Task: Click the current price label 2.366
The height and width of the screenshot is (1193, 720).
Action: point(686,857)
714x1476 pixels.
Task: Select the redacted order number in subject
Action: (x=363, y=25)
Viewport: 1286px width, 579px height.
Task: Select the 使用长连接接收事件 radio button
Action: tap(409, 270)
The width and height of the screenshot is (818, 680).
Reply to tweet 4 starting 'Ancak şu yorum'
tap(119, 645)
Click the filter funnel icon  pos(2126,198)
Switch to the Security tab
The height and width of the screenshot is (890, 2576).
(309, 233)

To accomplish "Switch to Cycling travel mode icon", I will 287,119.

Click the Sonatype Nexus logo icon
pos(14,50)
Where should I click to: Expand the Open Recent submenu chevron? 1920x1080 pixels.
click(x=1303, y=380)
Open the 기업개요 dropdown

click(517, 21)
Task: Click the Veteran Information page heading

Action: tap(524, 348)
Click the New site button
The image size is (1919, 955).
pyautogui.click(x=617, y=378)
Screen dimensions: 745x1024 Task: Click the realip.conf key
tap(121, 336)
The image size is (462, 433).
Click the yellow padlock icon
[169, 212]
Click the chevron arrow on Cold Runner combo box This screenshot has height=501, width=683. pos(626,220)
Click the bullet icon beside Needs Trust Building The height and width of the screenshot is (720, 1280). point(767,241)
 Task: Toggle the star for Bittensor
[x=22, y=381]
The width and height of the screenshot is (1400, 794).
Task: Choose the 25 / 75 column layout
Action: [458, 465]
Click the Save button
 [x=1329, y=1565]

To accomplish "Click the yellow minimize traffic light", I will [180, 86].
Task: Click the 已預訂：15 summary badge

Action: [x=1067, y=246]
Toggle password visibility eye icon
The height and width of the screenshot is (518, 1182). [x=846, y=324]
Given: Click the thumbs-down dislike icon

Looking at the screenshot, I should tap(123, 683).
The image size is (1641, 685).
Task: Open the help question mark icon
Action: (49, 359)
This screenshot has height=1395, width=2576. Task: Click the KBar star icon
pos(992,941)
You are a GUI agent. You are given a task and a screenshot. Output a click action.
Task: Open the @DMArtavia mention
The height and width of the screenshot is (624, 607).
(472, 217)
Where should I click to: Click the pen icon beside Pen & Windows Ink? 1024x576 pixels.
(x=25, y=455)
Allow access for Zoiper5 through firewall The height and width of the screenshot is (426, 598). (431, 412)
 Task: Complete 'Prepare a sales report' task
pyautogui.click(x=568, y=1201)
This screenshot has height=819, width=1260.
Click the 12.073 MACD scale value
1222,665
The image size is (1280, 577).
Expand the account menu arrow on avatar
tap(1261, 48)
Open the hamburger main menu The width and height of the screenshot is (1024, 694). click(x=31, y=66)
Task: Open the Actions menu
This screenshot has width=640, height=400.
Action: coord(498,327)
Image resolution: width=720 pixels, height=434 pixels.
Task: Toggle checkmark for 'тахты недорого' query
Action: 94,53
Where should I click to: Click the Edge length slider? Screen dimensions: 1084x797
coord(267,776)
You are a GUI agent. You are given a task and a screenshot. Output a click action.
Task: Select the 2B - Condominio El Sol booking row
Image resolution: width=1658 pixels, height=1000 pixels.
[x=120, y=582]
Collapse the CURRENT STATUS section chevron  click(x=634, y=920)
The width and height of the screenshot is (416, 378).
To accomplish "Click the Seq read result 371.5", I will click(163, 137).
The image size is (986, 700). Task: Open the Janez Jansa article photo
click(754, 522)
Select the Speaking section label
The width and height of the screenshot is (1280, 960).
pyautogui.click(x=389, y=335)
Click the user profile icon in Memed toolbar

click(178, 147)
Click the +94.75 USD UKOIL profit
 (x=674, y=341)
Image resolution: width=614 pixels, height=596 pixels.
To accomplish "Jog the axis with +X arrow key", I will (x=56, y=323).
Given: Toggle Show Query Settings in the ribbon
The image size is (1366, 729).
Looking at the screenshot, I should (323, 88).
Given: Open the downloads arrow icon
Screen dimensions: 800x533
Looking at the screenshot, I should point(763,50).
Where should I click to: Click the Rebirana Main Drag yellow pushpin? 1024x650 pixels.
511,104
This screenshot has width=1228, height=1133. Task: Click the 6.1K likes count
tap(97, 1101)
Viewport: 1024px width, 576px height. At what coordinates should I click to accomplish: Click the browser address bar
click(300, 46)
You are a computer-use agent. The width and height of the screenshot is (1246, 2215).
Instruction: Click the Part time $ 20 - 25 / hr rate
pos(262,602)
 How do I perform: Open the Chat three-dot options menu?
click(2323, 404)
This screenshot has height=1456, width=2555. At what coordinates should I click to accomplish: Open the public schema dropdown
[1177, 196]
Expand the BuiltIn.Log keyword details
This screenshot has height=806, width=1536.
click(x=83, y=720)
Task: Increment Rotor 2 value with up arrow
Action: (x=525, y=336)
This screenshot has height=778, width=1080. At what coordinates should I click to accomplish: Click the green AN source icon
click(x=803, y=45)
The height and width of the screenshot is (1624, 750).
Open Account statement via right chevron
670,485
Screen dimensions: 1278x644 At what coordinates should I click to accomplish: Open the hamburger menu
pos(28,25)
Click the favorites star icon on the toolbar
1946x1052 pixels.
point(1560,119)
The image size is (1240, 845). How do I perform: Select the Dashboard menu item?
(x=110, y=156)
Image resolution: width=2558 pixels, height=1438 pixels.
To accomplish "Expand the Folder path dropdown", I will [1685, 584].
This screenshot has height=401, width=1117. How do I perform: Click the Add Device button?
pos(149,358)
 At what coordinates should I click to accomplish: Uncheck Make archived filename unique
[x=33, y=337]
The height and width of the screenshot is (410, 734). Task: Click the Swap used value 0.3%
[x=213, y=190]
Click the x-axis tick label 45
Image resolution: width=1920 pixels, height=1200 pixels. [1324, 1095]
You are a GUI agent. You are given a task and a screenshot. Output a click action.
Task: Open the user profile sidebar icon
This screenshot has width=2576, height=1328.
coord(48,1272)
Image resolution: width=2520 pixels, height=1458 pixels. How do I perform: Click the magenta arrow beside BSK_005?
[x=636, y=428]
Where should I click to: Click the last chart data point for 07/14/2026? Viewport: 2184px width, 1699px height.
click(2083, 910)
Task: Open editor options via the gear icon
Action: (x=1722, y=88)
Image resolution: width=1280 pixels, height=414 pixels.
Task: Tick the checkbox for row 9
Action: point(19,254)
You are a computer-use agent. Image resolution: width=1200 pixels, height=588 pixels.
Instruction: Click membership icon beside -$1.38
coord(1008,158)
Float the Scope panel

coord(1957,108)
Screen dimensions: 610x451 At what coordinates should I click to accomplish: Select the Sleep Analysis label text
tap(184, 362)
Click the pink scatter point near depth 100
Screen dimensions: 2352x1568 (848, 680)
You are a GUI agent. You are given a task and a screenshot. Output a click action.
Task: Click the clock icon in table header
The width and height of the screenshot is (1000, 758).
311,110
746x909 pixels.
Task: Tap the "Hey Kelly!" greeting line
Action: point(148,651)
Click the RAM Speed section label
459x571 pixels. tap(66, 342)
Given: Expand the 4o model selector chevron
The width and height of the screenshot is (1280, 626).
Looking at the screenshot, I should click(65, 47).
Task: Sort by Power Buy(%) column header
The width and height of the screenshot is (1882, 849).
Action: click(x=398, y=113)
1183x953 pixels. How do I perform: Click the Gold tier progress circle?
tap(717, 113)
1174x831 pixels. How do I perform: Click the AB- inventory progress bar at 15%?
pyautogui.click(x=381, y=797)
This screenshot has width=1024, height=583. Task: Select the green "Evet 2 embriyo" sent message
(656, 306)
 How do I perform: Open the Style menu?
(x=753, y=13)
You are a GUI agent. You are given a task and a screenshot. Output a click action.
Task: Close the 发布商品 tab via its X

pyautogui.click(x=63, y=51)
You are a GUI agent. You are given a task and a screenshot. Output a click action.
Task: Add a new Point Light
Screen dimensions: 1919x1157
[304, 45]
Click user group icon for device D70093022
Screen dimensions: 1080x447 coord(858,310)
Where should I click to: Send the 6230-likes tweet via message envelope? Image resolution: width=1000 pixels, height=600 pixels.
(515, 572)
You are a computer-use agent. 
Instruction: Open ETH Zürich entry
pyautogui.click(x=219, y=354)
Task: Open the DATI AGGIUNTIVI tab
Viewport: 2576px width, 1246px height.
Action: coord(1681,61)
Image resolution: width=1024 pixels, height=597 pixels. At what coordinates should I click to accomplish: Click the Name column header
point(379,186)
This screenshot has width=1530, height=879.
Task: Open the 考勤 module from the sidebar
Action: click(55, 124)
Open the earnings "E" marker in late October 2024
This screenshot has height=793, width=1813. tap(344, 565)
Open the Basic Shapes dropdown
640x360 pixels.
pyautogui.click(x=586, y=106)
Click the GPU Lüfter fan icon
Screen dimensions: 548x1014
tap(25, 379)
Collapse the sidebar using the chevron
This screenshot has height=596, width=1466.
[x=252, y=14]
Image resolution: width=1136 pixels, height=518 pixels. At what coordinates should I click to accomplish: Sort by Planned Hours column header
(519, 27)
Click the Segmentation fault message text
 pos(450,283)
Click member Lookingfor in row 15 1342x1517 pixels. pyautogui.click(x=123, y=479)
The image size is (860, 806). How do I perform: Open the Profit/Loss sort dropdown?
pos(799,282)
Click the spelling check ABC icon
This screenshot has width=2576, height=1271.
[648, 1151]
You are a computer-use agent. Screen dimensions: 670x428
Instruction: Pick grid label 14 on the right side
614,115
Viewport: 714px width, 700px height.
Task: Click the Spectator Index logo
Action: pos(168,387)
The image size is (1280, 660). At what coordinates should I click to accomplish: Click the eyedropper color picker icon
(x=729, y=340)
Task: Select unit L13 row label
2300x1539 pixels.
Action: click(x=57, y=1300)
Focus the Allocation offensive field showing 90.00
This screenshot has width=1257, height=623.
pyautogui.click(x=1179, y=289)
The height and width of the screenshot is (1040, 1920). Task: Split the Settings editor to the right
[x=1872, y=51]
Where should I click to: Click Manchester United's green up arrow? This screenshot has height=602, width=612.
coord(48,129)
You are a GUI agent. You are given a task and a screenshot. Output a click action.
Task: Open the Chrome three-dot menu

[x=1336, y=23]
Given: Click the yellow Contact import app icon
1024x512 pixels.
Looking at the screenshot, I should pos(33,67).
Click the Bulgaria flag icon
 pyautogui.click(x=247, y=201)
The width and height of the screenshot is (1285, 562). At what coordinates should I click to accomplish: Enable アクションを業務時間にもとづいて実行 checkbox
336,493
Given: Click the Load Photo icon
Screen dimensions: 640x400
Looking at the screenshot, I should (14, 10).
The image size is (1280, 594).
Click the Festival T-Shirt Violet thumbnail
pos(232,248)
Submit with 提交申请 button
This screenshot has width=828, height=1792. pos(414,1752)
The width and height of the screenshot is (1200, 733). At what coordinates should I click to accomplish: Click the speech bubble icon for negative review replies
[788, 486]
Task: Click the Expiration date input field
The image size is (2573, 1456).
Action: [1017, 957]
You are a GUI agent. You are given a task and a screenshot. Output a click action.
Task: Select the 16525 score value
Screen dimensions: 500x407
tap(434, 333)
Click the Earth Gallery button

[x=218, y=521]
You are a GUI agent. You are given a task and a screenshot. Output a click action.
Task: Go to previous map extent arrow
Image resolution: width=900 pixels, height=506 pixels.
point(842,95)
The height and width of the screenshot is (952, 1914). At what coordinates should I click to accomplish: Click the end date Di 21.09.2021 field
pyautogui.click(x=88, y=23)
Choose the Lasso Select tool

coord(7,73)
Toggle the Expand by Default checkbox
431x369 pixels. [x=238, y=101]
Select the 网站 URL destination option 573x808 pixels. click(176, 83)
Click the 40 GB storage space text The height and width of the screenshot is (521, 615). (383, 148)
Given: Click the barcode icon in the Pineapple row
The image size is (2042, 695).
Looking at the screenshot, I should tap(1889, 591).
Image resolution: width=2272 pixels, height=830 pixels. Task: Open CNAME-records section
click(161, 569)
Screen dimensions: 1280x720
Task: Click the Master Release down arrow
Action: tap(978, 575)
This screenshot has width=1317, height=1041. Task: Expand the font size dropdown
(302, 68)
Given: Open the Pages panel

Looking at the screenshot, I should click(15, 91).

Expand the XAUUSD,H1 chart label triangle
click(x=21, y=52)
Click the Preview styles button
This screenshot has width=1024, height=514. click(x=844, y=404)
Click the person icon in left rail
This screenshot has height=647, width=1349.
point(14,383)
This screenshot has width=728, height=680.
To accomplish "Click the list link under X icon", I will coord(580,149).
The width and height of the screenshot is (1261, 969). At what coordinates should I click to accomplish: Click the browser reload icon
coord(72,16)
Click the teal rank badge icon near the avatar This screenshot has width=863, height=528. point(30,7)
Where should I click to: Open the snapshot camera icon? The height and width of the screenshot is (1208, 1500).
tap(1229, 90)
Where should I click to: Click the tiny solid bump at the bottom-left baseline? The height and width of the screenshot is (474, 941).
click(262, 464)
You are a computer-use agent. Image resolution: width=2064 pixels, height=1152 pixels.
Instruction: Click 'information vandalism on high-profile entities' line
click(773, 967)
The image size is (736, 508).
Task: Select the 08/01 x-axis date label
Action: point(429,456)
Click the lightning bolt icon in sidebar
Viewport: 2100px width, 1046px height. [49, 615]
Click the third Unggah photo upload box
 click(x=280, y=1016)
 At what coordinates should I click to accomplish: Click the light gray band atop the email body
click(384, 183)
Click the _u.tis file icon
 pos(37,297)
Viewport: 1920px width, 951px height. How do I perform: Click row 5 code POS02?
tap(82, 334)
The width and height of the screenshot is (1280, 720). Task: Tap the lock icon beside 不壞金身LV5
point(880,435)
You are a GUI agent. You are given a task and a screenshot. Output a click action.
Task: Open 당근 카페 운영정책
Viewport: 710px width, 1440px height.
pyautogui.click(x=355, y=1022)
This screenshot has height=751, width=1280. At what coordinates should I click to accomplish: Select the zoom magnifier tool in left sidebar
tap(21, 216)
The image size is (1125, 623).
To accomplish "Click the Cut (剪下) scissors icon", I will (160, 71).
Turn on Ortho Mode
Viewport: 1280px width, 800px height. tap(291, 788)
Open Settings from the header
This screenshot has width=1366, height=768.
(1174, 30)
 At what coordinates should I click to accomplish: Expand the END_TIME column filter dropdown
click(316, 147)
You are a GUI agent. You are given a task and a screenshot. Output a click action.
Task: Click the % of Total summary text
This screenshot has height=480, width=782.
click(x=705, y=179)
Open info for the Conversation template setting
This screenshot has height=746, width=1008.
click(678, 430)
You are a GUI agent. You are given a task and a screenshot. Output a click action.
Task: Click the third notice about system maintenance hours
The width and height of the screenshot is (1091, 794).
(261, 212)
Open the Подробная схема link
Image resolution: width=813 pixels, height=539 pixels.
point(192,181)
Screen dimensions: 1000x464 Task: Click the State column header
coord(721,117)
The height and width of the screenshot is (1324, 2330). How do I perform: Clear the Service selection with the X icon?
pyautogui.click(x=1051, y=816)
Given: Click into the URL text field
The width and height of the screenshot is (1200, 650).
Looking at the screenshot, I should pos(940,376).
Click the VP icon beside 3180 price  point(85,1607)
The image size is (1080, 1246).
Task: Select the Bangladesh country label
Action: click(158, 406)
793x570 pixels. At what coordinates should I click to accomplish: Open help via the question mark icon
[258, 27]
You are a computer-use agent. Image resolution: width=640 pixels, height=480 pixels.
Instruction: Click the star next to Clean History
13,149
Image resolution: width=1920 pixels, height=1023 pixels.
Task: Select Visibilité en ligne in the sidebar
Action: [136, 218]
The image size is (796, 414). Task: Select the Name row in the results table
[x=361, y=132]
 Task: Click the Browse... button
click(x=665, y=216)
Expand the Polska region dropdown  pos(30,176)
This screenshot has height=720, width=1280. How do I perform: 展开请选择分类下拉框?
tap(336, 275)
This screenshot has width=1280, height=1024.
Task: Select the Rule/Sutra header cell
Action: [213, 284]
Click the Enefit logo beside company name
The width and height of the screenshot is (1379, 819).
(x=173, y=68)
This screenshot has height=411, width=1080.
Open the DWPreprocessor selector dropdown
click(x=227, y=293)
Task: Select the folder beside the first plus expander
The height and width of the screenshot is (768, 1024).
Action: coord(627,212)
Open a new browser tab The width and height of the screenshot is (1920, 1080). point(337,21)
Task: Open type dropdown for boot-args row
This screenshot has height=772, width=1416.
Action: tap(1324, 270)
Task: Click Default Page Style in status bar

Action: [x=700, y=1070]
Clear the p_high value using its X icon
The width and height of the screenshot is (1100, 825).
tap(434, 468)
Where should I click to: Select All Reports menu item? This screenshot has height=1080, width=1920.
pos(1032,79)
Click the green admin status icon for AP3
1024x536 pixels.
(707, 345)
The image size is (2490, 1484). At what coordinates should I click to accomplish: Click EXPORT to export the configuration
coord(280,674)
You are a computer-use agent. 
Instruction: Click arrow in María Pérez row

□ □ □ □ □ □ □

[DIRECTIONS FOR THIS TASK]
Quote the entries exactly, from the line containing "Click user group icon for device D70093022" through the line containing "pos(450,283)", with both of those lines included.

[TASK ANSWER]
Click user group icon for device D70093022
Screen dimensions: 1080x447 coord(858,310)
Where should I click to: Send the 6230-likes tweet via message envelope? Image resolution: width=1000 pixels, height=600 pixels.
(515, 572)
You are a computer-use agent. 
Instruction: Open ETH Zürich entry
pyautogui.click(x=219, y=354)
Task: Open the DATI AGGIUNTIVI tab
Viewport: 2576px width, 1246px height.
Action: coord(1681,61)
Image resolution: width=1024 pixels, height=597 pixels. At what coordinates should I click to accomplish: Click the Name column header
point(379,186)
This screenshot has width=1530, height=879.
Task: Open the 考勤 module from the sidebar
Action: click(55, 124)
Open the earnings "E" marker in late October 2024
This screenshot has height=793, width=1813. tap(344, 565)
Open the Basic Shapes dropdown
640x360 pixels.
pyautogui.click(x=586, y=106)
Click the GPU Lüfter fan icon
Screen dimensions: 548x1014
tap(25, 379)
Collapse the sidebar using the chevron
This screenshot has height=596, width=1466.
[x=252, y=14]
Image resolution: width=1136 pixels, height=518 pixels. At what coordinates should I click to accomplish: Sort by Planned Hours column header
(519, 27)
Click the Segmentation fault message text
 pos(450,283)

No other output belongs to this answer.